94. The system of claim 93, wherein the microfluidic passage is included in a microfluidic chip, and wherein receiving the fluid sample comprises receiving the fluid sample via loading the fluid sample onto the microfluidic chip.

95. The system of claim 93 or 94, wherein the fluid sample comprises a fecal sample.

96. The system of claim 93 or 94, wherein the fluid sample comprises a bioreactor sample for a mammalian cell culture, a bacterial culture or a plant culture.

97. The system of claim 93 or 94, wherein the fluid sample comprises a liquefied sample of food.

98. The system of claim 93, further comprising a pump configured to pump the fluid sample through the microfluidic passage.

99. The system of claim 98, wherein the sample comprises spores and other microbes, the system further comprising: a controller configured to activate, in a first sample run, the at least one electrode using a voltage having first characteristics prior to activating the at least one electrode to attract the spores to the surface of the at least one electrode, the first characteristics selected to selectively attract the other microbes to the surface of the at least one electrode and not attract the spores to the surface of the at least one electrode; and an effluent fluid container configured to collect at an outlet of the microfluidic passage, effluent fluid comprising the spores not attracted to the surface of the at least one electrode, wherein the effluent sample is provided as input to the microfluidic passage in a second sample run, wherein activating the at least one electrode to attract the spores to the surface of the at least one electrode is performed during the second sample run.

100. The system of claim 99, wherein the optical system is further configured to capture, during the first sample run, at least one second image of the at least one electrode while the other microbes are attracted to the surface of the at least one electrode.

101. The system of claim 100, wherein quantifying the amount of spores in the fluid sample is further based, at least in part, on analyzing the at least one second image.

102. The system of claim 100, wherein the at least one computer processor is further configured to: quantify an amount of other microbes in the fluid sample based, at least in part, on analyzing the at least one second image; and determine a ratio of spores to other microbes in the fluid sample based on the quantified amount of spores and the quantified amount of other microbes.

103. The system of any of claims 93, 94 or 99, wherein quantifying the amount of spores in the fluid sample comprises detecting spores in the at least one first image based, at least in part on spore morphology.

104. The system of any of claims 93, 94 or 99, wherein quantifying the amount of spores in the fluid sample comprises: providing the at least one first image as input to a trained machine learning model; and detecting spores in the at least one first image based, at least in part, on an output of the trained machine learning model.

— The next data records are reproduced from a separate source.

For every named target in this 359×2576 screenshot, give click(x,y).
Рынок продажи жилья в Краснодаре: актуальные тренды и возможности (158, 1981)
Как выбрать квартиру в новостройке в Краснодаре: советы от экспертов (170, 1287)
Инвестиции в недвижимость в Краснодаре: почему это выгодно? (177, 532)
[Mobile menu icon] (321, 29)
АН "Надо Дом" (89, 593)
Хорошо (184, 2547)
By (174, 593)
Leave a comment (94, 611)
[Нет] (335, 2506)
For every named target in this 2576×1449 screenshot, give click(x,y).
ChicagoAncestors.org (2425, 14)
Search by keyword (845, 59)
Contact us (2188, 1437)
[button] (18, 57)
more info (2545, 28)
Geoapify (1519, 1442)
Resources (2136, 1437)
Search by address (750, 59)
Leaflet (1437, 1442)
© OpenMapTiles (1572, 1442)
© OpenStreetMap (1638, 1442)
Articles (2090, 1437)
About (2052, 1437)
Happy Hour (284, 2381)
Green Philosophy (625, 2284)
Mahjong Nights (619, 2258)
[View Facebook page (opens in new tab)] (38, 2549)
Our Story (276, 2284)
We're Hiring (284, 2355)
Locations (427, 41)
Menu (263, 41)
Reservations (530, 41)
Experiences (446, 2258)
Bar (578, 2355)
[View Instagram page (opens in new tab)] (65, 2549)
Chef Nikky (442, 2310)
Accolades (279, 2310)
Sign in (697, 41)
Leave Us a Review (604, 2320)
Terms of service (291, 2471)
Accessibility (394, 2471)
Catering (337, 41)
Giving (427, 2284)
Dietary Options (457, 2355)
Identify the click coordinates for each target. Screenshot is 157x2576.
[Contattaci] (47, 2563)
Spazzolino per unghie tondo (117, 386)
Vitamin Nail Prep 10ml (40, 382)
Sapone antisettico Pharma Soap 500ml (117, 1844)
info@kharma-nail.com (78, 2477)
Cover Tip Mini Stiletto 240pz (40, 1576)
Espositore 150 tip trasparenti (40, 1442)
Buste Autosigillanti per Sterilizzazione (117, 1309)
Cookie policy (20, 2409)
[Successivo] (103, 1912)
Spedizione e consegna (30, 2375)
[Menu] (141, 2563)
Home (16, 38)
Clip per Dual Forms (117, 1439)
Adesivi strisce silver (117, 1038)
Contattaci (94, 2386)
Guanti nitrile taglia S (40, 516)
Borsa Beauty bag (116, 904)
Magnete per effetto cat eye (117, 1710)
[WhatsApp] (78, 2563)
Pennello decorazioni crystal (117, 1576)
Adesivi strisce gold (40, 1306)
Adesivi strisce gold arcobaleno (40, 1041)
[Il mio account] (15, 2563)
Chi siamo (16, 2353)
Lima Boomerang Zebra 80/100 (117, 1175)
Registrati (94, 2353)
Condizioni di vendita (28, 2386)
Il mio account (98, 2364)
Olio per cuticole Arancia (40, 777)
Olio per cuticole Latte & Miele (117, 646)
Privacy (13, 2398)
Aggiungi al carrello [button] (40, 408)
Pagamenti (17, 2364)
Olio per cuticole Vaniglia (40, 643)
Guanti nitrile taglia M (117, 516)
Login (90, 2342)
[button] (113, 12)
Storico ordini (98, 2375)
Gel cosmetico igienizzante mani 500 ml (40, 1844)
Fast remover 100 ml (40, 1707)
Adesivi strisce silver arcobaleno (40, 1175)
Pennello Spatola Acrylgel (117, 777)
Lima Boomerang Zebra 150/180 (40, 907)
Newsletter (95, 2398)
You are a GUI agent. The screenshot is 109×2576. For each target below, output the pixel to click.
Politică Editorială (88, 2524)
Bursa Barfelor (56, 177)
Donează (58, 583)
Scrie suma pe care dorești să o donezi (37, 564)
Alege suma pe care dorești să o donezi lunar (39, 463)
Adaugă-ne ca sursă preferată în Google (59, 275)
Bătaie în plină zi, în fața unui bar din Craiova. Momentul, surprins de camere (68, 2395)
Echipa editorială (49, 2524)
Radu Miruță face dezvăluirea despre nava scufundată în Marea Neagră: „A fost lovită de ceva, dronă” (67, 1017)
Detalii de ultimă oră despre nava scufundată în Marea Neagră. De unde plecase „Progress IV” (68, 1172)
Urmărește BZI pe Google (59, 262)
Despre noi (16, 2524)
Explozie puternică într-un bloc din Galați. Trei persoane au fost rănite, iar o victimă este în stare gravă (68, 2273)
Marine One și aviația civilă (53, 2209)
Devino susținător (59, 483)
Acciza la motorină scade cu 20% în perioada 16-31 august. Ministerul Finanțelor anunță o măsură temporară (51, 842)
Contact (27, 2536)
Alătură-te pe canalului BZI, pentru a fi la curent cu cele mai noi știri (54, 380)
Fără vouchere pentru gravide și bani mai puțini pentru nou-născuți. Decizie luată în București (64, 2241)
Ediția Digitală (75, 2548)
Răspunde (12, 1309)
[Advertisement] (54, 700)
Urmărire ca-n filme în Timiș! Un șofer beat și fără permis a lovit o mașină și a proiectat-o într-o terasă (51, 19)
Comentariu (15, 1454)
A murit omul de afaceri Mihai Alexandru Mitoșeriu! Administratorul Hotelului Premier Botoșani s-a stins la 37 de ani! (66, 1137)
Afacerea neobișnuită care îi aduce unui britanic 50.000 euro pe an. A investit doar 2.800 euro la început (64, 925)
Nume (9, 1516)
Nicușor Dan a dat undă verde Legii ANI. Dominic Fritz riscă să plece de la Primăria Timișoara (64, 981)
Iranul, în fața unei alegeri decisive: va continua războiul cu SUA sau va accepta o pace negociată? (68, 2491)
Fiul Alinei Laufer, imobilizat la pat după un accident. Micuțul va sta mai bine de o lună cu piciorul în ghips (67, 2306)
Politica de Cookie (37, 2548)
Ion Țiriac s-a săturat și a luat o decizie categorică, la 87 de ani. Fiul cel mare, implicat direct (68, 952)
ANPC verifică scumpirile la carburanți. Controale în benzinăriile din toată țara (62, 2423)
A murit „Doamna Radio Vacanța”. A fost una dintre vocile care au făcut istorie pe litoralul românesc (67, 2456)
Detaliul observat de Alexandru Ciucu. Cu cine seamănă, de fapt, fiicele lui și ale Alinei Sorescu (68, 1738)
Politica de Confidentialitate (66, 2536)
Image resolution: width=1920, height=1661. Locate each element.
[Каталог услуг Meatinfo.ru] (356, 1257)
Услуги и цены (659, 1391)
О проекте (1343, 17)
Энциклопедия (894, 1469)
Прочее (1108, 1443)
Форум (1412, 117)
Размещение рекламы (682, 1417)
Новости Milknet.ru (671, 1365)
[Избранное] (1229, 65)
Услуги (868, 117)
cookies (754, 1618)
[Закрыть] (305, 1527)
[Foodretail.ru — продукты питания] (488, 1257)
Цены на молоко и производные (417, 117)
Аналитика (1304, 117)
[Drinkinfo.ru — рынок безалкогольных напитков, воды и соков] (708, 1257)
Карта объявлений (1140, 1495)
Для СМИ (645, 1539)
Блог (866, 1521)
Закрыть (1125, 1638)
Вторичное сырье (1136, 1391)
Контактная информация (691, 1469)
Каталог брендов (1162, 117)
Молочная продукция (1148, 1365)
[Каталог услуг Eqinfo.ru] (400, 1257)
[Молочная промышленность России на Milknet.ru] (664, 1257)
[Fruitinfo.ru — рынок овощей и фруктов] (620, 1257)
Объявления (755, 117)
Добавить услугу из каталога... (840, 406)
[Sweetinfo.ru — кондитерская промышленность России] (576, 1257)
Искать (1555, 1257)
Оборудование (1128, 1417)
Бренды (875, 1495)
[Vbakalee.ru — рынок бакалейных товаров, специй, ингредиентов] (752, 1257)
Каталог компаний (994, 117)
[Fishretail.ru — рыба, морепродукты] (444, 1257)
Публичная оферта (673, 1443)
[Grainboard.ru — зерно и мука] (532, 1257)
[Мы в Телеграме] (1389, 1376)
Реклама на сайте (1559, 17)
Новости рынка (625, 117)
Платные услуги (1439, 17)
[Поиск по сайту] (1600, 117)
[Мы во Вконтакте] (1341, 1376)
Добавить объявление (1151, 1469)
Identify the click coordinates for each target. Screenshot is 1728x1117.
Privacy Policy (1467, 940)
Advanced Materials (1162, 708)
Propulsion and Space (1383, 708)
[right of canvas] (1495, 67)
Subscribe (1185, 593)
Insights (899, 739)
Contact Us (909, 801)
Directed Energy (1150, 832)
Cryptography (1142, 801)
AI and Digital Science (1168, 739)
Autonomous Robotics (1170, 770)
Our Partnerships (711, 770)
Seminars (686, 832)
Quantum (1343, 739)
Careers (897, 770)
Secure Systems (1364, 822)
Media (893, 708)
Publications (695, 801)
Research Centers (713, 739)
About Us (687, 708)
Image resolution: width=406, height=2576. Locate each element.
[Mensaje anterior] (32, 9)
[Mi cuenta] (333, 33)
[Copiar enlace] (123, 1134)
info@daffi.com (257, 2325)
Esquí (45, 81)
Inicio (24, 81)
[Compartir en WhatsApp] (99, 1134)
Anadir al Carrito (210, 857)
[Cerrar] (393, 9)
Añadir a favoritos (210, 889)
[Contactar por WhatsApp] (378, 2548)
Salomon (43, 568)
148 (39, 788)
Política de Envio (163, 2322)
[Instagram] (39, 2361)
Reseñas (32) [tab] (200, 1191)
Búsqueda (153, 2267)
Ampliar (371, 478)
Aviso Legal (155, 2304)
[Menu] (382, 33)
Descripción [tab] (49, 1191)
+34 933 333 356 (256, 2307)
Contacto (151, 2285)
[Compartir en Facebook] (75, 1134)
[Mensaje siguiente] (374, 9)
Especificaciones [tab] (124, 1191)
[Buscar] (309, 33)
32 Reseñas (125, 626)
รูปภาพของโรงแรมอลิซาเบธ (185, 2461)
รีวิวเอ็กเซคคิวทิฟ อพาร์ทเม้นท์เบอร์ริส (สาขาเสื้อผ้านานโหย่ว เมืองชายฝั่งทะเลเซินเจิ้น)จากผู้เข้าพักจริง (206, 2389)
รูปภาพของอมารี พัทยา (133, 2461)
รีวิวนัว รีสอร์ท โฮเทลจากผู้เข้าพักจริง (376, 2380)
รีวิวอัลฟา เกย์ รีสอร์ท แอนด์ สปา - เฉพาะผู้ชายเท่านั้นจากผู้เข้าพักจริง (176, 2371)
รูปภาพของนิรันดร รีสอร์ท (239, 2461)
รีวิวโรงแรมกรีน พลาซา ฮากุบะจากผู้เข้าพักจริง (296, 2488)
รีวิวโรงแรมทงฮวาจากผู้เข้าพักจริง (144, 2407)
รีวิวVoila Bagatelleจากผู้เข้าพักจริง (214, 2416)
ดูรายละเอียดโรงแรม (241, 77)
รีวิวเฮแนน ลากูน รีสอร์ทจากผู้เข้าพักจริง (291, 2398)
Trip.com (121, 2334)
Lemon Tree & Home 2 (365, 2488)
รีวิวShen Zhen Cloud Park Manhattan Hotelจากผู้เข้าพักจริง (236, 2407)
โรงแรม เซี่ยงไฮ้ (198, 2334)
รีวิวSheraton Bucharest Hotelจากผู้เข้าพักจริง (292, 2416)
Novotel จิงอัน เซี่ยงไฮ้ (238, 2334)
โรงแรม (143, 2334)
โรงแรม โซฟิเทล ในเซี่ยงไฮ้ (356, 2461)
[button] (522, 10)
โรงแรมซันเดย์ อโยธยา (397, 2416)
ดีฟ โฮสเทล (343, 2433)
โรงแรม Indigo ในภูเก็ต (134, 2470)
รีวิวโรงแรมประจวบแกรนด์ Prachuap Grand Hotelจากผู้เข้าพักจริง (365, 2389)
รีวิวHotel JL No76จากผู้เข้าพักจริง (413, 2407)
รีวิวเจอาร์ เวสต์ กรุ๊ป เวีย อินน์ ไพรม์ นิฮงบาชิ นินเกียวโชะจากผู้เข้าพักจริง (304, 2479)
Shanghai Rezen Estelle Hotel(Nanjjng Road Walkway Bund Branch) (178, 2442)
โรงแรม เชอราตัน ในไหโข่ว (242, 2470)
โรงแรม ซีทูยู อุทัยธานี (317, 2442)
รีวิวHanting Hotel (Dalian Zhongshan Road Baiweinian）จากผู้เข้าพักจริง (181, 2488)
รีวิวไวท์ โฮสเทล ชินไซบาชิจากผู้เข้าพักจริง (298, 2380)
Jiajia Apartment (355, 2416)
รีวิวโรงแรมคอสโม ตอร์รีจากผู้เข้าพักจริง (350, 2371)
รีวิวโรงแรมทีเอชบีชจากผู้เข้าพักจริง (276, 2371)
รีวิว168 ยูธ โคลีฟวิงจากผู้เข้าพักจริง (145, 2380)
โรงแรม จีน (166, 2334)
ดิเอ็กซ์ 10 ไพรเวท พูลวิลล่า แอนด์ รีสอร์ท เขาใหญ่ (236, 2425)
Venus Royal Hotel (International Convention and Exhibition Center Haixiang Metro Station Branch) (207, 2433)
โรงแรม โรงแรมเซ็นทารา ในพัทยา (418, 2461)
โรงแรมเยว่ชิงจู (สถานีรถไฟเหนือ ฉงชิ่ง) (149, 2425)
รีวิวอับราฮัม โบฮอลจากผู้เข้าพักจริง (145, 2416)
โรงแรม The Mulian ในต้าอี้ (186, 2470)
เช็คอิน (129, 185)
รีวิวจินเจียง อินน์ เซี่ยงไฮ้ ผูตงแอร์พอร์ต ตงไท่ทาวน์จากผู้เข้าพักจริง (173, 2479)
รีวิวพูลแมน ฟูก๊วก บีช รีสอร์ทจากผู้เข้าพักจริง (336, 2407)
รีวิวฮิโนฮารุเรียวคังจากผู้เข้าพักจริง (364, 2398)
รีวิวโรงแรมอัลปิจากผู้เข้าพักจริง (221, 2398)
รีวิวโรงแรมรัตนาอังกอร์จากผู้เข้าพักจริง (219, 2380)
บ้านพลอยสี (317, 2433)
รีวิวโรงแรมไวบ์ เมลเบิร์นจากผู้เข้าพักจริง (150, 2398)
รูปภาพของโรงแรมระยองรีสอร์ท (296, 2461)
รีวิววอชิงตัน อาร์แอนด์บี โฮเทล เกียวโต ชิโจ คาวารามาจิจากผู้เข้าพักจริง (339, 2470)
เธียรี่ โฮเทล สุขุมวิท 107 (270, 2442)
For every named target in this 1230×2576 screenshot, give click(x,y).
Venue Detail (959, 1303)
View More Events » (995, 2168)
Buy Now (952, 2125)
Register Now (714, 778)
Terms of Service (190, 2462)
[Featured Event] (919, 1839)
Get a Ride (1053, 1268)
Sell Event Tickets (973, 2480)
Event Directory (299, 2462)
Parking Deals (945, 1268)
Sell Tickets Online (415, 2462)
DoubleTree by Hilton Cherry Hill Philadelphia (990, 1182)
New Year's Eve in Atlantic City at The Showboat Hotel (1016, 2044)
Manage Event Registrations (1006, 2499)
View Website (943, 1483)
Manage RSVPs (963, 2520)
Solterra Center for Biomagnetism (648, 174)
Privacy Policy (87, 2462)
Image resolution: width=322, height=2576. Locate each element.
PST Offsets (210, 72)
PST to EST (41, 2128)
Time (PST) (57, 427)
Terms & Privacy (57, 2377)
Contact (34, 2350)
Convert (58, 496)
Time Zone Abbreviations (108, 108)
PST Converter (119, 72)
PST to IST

105. The system of claim 105, wherein the trained machine learning model is a neural network trained to recognize spores in an image.

106. The system of any of claims 103-105, wherein quantifying the amount of spores in the fluid sample further comprises quantifying the amount of spores in the fluid sample based, at least in part, on a statistical distribution of an area of the at least one electrode represented in the at least one first image.